それが癖なのか足をぶらぶらとさせて、ぽりぽりとクッキーを食べる。食べる度に鼻息を荒くして「これ、すごく、おいしい!!」と何度も言った。
「いっぺんに全部食べなくて良いぞ。夕飯が食えなくなる」
「やだ。食べないとなくなる」
「無くならない。お前以外は誰も食べない」
「……ほんと?」
カァラはクッキーの袋とレーキを見比べて、悩んでいるようだ。レーキはカァラの前のベッドに座った。

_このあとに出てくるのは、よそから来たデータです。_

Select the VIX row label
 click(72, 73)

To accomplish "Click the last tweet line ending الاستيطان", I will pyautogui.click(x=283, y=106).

「まあ、食いきっても俺かルーさんがまた作ってやるから。安心しろ」
「レーキ、クッキー作れる?」
「ああ。他の菓子も料理も作れる。食いたいなら作ってやる」
「……なら、とっとく」
カァラは宝物を扱うように、クッキーの袋をそっと閉じた。レーキは手近にあった紐でその口を閉じてやった。
「ほら、これなら誰も食べられないだろ? 食べたくなったら紐をほどけば食べられる」
「うん!」
カァラはクッキーの袋を胸に抱いて、それを何度も優しく撫でた。顔に表情こそ無かったが、彼女が喜んでいることはレーキにもはっきりと解った。
「……なあ、カァラ。お前が何を怖がっているのか、俺にも解る。食べ物が無くなるのが怖いんだろう? だから言っておく。もう、食えるときに食えるだけ食わなくてもいいんだ」
「なんで?」
カァラは小首を傾げて、レーキを見上げる。レーキは真剣な表情で、カァラと眼を合わせた。
「俺がお前の食い物を用意してやる。一生、は無理だから……お前が自分で食べる物を手に入れられるようになるまで。だから、焦らなくても怖がらなくてもいい」
「……カァラとレーキはなかま、だから?」
「そうだ。仲間は助け合うんだ。お前が困っていたら俺が助ける。お前はいつかお前が仲間だと思ったヤツを助けてやれ」
「うん。なかまは助ける。助ける……」
この子はまるで白紙の本のようだ。書き込んだ物事次第で、この子がどんな本になるのかが決まってしまう。レーキにはそれが少し恐ろしい。それでも、自分に出来るだけのことをして彼女と言う本を豊かにしてやりたい。レーキはそう思った。